Kurland Steel Co. v. Carle Foundation Hospital, 185 Ill. App. 3d 624 (1989)

July 18, 1989 · Illinois Appellate Court · No. 4-89-0383
185 Ill. App. 3d 624

KURLAND STEEL COMPANY, Plaintiff-Appellant, v. CARLE FOUNDATION HOSPITAL et al., Defendants-Appellees.

Fourth District

No. 4-89-0383

Opinion filed July 18, 1989.

*625Michael J. Tague and Leonard T. Flynn, both of Franklin, Flynn & Palmer, of Champaign, for appellant.

Anne C. Burr and William J. Brinkman, both of Thomas, Mamer & Haughey, of Champaign, for appellee Carle Foundation Hospital.

JUSTICE KNECHT

delivered the opinion of the court:

This is an interlocutory appeal from an order of the circuit court of Champaign County dismissing for failure to state a cause of action a complaint for preliminary injunction to stay arbitration proceedings. We affirm.

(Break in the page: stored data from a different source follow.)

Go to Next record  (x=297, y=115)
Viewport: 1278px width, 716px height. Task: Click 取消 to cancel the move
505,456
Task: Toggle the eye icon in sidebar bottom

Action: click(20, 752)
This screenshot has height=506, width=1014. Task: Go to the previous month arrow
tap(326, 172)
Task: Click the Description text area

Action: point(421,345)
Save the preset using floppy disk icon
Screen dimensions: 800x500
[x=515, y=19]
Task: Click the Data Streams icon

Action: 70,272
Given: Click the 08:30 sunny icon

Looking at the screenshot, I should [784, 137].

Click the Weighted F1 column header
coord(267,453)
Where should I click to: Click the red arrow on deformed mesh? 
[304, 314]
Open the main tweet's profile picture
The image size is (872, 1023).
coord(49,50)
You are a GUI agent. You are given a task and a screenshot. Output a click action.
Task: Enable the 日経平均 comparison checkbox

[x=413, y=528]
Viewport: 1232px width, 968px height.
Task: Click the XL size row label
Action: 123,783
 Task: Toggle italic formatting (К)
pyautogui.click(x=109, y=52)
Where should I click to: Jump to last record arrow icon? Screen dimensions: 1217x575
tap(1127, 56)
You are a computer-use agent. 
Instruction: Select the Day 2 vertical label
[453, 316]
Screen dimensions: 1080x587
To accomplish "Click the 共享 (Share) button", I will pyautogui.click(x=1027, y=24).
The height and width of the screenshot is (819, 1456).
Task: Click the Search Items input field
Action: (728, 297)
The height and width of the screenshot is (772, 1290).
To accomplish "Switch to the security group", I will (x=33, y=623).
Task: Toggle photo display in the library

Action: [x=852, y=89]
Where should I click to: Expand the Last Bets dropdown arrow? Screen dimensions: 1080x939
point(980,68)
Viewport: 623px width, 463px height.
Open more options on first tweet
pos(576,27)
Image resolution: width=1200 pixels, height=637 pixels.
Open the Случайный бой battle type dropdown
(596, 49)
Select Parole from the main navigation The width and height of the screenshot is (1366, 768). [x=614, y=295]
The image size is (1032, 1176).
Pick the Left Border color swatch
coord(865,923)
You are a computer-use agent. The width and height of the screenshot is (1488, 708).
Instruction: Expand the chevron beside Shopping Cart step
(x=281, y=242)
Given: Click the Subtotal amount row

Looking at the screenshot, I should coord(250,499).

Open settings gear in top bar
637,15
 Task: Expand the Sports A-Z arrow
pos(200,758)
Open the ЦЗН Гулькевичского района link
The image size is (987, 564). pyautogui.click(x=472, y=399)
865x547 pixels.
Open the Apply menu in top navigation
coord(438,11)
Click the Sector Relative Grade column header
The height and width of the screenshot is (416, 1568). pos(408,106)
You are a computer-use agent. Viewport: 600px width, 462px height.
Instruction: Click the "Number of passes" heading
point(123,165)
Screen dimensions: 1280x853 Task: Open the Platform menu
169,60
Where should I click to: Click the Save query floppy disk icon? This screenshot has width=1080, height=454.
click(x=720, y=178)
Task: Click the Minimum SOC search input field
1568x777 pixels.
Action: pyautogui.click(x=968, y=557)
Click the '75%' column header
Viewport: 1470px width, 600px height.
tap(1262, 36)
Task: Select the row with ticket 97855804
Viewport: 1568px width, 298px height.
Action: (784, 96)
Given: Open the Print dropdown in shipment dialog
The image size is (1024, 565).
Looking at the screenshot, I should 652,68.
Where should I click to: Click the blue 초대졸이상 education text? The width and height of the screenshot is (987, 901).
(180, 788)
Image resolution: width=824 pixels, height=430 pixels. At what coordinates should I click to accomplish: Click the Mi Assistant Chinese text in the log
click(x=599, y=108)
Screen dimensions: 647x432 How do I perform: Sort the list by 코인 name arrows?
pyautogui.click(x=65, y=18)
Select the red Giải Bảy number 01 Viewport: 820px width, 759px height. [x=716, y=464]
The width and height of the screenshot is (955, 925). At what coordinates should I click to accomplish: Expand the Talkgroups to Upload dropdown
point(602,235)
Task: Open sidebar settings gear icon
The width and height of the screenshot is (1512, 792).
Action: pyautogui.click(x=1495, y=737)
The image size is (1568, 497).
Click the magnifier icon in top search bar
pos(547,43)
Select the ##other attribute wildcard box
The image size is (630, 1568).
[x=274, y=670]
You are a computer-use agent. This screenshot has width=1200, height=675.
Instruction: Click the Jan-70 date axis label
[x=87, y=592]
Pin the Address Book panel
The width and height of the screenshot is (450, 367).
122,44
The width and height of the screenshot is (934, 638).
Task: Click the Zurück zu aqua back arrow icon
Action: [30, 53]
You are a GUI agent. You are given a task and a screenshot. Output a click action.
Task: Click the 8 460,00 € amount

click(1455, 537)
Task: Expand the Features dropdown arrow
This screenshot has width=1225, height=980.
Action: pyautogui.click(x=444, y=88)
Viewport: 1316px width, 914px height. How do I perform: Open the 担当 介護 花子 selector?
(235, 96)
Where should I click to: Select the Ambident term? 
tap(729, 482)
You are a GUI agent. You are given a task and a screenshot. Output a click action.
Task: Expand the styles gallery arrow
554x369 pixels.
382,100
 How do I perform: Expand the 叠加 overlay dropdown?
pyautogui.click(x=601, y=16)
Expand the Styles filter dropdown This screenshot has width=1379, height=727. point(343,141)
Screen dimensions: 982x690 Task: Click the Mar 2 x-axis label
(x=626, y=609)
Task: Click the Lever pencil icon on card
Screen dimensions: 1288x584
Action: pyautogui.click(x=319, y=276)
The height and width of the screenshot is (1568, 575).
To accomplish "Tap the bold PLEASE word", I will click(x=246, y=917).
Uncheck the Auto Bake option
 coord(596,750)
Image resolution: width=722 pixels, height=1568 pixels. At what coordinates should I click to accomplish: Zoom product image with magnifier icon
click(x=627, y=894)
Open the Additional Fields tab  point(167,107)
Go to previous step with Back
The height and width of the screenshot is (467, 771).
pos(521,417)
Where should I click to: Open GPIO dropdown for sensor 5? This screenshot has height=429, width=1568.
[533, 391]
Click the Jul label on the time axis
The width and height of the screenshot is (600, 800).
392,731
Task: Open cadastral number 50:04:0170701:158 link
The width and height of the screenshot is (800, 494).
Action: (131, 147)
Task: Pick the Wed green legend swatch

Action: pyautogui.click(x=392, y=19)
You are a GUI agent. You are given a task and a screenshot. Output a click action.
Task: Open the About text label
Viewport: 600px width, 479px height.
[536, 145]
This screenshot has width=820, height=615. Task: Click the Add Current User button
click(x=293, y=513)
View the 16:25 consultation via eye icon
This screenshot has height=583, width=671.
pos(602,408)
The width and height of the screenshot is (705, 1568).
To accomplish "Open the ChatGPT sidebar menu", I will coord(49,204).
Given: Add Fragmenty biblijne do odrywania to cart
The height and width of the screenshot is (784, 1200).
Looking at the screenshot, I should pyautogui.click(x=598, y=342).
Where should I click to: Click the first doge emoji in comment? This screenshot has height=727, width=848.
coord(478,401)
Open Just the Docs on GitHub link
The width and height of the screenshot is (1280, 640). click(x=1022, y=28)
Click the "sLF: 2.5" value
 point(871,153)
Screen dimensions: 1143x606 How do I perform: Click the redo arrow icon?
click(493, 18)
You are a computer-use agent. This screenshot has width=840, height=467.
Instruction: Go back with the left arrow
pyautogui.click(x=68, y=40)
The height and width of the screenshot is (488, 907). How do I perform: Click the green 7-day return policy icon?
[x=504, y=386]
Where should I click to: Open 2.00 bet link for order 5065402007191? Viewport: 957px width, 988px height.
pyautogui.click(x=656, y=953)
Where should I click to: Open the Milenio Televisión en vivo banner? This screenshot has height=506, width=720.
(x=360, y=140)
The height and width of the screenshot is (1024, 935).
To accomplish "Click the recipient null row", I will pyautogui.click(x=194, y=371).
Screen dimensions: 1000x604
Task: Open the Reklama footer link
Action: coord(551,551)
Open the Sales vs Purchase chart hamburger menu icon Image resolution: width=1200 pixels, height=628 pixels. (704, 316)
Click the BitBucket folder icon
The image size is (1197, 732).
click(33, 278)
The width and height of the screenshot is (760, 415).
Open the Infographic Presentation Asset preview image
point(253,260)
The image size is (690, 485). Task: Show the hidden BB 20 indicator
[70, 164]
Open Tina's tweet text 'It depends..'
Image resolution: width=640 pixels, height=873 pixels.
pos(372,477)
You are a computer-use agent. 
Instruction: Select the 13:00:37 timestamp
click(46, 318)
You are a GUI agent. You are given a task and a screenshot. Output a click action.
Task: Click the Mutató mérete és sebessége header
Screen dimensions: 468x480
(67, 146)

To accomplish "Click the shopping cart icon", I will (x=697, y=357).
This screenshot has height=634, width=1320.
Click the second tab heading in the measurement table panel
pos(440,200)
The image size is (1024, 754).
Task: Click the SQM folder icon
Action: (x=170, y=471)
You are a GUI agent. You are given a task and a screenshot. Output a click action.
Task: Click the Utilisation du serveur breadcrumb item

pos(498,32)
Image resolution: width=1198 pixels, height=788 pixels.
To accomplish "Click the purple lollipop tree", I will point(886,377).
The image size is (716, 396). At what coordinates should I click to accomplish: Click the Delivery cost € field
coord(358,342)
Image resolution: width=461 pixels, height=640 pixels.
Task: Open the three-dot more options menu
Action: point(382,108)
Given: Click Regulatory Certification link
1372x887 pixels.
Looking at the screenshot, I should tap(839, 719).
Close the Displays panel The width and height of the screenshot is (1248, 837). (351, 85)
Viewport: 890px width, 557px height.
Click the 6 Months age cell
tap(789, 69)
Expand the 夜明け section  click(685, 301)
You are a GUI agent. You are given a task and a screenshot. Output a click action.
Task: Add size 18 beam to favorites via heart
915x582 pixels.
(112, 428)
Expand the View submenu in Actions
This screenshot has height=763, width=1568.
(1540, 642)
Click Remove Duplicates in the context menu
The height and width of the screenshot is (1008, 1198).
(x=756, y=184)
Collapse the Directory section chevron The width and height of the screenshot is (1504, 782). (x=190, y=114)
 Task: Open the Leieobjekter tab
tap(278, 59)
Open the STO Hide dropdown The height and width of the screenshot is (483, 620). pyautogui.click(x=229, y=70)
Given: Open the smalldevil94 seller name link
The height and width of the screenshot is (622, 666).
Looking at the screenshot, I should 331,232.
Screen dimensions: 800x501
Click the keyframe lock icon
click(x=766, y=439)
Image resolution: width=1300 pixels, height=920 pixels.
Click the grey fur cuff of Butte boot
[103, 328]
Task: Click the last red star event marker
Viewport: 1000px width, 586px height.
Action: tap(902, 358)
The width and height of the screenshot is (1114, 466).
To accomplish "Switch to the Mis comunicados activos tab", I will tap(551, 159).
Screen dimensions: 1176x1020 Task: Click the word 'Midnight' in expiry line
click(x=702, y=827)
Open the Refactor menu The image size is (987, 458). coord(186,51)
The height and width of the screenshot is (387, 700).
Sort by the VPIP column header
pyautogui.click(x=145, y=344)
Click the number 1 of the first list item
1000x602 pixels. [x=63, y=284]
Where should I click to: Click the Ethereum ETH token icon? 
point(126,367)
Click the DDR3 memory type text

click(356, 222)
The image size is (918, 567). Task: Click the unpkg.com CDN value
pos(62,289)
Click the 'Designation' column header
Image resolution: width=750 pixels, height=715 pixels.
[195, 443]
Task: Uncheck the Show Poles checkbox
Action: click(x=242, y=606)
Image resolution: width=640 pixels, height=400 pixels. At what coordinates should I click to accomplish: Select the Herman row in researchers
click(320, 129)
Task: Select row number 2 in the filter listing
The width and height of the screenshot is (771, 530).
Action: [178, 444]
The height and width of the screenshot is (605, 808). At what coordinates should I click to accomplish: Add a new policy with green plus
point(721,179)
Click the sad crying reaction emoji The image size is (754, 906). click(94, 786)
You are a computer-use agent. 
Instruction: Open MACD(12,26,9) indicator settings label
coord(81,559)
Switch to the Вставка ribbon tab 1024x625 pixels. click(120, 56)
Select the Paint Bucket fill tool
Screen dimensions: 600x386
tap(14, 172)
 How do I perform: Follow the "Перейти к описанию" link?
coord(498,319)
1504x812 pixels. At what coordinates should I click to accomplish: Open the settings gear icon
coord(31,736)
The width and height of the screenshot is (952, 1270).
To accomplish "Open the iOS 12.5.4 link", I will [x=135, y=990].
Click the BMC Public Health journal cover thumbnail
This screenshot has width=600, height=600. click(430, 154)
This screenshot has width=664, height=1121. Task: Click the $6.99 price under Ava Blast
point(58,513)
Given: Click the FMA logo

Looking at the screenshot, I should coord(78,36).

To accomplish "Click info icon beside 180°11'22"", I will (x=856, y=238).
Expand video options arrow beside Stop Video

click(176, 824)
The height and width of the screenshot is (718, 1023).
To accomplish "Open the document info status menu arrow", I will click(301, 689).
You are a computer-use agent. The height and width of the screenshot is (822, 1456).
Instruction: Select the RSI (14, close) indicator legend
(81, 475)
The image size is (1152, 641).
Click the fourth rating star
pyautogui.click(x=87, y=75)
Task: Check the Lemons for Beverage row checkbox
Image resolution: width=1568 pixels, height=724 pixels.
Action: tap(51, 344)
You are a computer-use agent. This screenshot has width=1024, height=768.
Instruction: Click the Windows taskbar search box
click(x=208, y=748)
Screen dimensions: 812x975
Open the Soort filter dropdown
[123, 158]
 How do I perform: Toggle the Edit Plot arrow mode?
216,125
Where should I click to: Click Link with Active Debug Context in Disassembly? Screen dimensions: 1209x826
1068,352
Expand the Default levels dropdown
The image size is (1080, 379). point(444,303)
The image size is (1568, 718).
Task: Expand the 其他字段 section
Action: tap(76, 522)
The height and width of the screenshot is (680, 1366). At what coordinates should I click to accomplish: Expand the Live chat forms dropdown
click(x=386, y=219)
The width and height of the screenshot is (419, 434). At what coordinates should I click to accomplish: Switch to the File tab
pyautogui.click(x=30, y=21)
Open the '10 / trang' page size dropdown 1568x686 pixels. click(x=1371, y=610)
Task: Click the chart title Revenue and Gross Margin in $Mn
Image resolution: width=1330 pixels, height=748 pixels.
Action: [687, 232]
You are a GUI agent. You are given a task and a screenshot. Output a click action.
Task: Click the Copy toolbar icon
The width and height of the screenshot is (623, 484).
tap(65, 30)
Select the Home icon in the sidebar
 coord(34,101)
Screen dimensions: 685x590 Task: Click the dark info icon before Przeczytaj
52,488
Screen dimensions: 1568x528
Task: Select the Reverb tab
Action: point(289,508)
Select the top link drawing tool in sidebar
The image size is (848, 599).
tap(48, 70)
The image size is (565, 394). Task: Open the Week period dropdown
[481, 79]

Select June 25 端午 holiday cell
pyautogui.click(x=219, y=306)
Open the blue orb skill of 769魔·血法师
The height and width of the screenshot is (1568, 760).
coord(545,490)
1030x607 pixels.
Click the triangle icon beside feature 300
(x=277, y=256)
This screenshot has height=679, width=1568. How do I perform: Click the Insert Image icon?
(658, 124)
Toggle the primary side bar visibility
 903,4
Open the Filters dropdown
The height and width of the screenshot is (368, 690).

On April 20, 1987, the defendant, Carle Foundation Hospital (Carle), as owner, entered into a contract with English Brothers Company (English Brothers), as general contractor, to remodel a portion of Carle’s building. The contract contained a clause stipulating all disputes arising out of and relating to the contract were to be decided by arbitration.

English Brothers entered into a subcontract with the plaintiff, Kurland Steel Company (Kurland), which provided Kurland would furnish and erect steel for the Carle project. The subcontract contained an indemnification clause in favor of English Brothers; however, it did not include an agreement to arbitrate. Kurland ordered certain specified steel plates for the project from Robinson Steel Company (Robinson). After the receipt and installation of the plates, it was discovered the steel did not meet the agreed-upon carbon content specifications. Consequently, the defective steel plates were removed and replaced by and at the expense of Kurland.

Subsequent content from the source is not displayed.